Collected data entries
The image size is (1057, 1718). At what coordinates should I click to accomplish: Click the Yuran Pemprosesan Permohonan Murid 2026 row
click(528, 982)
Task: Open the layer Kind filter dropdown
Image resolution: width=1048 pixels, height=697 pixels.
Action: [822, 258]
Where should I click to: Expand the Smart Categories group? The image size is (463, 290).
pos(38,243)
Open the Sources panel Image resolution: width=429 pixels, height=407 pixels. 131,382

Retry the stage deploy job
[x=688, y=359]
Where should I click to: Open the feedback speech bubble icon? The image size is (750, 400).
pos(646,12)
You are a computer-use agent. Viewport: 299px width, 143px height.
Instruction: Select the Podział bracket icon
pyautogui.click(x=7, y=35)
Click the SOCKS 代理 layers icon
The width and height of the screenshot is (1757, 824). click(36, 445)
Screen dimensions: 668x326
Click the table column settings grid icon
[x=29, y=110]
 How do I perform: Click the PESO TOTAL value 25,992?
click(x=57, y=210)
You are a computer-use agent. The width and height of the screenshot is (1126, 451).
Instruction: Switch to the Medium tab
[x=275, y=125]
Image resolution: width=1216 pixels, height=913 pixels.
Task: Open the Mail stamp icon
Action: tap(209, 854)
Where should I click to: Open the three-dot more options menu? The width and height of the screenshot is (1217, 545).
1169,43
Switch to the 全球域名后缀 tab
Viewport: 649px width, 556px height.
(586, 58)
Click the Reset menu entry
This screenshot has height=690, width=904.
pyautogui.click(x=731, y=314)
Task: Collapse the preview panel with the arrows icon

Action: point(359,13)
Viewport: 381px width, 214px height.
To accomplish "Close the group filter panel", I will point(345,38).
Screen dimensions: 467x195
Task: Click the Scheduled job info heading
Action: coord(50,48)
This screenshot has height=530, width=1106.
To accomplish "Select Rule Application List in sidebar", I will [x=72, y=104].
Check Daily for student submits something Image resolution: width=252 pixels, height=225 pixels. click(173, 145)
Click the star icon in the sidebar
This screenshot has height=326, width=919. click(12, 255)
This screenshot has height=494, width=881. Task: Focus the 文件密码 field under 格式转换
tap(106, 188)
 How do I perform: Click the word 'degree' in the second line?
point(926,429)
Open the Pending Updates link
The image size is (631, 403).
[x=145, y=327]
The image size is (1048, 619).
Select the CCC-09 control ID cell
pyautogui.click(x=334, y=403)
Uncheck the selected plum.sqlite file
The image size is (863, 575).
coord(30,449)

▶ _Task goal_
Each line holding the word "agent" must be copied from the data.

▶ _Reply to the exercise_
You are a computer-use agent. Viewport: 299px width, 143px height.
You are a computer-use agent. The width and height of the screenshot is (1126, 451).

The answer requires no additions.